### Task objective
Among the lines below, list those containing the string "will".

### Input

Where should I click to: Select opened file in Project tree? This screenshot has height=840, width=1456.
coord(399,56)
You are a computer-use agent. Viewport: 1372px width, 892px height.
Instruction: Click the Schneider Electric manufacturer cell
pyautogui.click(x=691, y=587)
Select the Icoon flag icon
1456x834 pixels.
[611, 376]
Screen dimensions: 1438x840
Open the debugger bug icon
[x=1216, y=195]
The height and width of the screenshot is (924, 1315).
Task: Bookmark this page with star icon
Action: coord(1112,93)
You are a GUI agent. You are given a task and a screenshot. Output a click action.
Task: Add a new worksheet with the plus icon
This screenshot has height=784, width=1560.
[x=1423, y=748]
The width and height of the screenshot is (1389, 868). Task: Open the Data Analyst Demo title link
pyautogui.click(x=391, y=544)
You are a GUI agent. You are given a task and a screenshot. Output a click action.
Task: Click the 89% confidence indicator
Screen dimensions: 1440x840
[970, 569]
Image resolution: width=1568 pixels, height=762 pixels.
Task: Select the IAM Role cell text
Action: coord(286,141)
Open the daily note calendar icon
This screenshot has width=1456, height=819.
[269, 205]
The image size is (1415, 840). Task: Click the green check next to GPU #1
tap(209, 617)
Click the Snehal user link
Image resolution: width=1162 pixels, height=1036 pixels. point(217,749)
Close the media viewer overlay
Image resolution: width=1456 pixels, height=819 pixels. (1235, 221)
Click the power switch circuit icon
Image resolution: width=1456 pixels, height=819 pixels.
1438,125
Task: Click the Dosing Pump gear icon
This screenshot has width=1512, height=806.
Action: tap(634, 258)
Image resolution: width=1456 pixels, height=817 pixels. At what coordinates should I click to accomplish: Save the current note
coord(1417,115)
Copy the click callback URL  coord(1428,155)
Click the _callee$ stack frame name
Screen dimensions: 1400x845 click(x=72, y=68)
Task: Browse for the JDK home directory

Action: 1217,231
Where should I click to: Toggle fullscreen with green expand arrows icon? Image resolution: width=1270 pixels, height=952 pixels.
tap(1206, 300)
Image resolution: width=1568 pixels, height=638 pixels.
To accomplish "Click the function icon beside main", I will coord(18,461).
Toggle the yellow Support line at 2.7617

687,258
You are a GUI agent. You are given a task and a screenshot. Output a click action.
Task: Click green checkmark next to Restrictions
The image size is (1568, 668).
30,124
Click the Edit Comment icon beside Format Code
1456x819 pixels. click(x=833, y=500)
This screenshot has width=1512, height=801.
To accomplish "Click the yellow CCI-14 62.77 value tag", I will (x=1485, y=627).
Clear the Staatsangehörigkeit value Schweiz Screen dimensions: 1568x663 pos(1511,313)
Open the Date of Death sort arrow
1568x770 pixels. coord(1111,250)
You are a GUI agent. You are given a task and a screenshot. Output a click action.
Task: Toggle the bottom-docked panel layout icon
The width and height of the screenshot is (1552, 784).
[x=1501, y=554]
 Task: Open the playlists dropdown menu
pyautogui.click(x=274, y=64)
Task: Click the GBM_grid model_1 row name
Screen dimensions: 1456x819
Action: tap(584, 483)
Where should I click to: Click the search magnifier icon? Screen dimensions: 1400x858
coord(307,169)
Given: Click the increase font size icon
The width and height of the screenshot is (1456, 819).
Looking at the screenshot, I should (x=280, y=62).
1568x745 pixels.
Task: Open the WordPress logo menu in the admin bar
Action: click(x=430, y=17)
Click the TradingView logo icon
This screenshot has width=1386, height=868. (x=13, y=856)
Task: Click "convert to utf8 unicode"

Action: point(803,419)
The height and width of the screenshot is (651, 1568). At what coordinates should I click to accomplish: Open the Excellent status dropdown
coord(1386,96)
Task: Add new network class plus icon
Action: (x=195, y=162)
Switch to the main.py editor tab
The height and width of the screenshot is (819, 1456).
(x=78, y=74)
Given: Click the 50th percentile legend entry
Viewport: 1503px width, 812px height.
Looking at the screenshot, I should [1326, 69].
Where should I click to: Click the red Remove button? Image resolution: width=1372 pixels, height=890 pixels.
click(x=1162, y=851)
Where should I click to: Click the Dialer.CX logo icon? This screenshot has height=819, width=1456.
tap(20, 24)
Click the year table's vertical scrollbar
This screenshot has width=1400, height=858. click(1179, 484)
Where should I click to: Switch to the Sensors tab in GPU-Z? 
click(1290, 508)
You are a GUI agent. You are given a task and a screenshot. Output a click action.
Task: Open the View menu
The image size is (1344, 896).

### Output
To accomplish "Click the function icon beside main", I will coord(18,461).
To accomplish "Click the yellow CCI-14 62.77 value tag", I will (x=1485, y=627).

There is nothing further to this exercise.